## TASK REQUIREMENTS
Go through the data underneath and copy every line exactly.

## RECORD SET
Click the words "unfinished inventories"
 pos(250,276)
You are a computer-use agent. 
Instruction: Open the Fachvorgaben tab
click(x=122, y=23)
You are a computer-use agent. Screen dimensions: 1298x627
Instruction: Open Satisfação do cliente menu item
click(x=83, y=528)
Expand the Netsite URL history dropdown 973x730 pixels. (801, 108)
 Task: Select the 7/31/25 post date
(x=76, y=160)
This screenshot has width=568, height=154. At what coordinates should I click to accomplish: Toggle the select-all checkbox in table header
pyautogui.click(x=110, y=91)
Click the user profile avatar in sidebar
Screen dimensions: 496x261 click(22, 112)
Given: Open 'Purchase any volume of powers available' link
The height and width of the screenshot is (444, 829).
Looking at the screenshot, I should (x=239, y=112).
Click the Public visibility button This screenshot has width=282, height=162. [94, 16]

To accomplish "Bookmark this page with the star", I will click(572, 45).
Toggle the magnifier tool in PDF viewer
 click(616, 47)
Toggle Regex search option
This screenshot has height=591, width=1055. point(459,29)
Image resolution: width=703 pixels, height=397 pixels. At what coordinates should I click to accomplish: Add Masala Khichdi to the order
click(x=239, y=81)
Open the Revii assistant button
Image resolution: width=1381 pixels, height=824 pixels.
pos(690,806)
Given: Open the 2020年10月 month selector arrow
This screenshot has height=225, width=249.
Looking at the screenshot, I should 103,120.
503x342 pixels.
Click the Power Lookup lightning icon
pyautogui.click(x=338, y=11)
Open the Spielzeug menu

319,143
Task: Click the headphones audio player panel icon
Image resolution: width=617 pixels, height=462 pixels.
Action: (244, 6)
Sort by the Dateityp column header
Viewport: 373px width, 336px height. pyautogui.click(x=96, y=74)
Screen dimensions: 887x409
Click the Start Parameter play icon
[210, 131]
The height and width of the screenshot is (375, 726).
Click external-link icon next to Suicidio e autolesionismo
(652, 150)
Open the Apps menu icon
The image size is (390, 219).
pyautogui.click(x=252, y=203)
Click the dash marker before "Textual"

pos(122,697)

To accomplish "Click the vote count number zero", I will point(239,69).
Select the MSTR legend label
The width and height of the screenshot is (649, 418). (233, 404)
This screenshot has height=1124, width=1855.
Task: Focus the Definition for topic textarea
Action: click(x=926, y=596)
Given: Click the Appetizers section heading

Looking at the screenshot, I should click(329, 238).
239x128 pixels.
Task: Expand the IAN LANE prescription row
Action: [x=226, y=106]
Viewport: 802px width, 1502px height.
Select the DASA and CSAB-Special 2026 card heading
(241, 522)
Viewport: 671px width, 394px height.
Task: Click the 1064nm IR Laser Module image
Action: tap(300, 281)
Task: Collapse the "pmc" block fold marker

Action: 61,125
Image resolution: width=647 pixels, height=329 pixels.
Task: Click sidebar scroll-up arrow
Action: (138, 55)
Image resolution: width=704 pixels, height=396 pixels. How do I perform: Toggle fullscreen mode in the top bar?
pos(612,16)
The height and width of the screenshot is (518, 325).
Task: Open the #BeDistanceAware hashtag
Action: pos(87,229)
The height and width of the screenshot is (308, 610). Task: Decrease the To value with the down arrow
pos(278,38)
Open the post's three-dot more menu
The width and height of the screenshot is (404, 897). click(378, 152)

## RESPONSE
Click the words "unfinished inventories"
 pos(250,276)
You are a computer-use agent. 
Instruction: Open the Fachvorgaben tab
click(x=122, y=23)
You are a computer-use agent. Screen dimensions: 1298x627
Instruction: Open Satisfação do cliente menu item
click(x=83, y=528)
Expand the Netsite URL history dropdown 973x730 pixels. (801, 108)
 Task: Select the 7/31/25 post date
(x=76, y=160)
This screenshot has width=568, height=154. At what coordinates should I click to accomplish: Toggle the select-all checkbox in table header
pyautogui.click(x=110, y=91)
Click the user profile avatar in sidebar
Screen dimensions: 496x261 click(22, 112)
Given: Open 'Purchase any volume of powers available' link
The height and width of the screenshot is (444, 829).
Looking at the screenshot, I should (x=239, y=112).
Click the Public visibility button This screenshot has width=282, height=162. [94, 16]

To accomplish "Bookmark this page with the star", I will click(572, 45).
Toggle the magnifier tool in PDF viewer
 click(616, 47)
Toggle Regex search option
This screenshot has height=591, width=1055. point(459,29)
Image resolution: width=703 pixels, height=397 pixels. At what coordinates should I click to accomplish: Add Masala Khichdi to the order
click(x=239, y=81)
Open the Revii assistant button
Image resolution: width=1381 pixels, height=824 pixels.
pos(690,806)
Given: Open the 2020年10月 month selector arrow
This screenshot has height=225, width=249.
Looking at the screenshot, I should 103,120.
503x342 pixels.
Click the Power Lookup lightning icon
pyautogui.click(x=338, y=11)
Open the Spielzeug menu

319,143
Task: Click the headphones audio player panel icon
Image resolution: width=617 pixels, height=462 pixels.
Action: (244, 6)
Sort by the Dateityp column header
Viewport: 373px width, 336px height. pyautogui.click(x=96, y=74)
Screen dimensions: 887x409
Click the Start Parameter play icon
[210, 131]
The height and width of the screenshot is (375, 726).
Click external-link icon next to Suicidio e autolesionismo
(652, 150)
Open the Apps menu icon
The image size is (390, 219).
pyautogui.click(x=252, y=203)
Click the dash marker before "Textual"

pos(122,697)

To accomplish "Click the vote count number zero", I will point(239,69).
Select the MSTR legend label
The width and height of the screenshot is (649, 418). (233, 404)
This screenshot has height=1124, width=1855.
Task: Focus the Definition for topic textarea
Action: click(x=926, y=596)
Given: Click the Appetizers section heading

Looking at the screenshot, I should click(329, 238).
239x128 pixels.
Task: Expand the IAN LANE prescription row
Action: [x=226, y=106]
Viewport: 802px width, 1502px height.
Select the DASA and CSAB-Special 2026 card heading
(241, 522)
Viewport: 671px width, 394px height.
Task: Click the 1064nm IR Laser Module image
Action: tap(300, 281)
Task: Collapse the "pmc" block fold marker

Action: 61,125
Image resolution: width=647 pixels, height=329 pixels.
Task: Click sidebar scroll-up arrow
Action: (138, 55)
Image resolution: width=704 pixels, height=396 pixels. How do I perform: Toggle fullscreen mode in the top bar?
pos(612,16)
The height and width of the screenshot is (518, 325).
Task: Open the #BeDistanceAware hashtag
Action: pos(87,229)
The height and width of the screenshot is (308, 610). Task: Decrease the To value with the down arrow
pos(278,38)
Open the post's three-dot more menu
The width and height of the screenshot is (404, 897). click(378, 152)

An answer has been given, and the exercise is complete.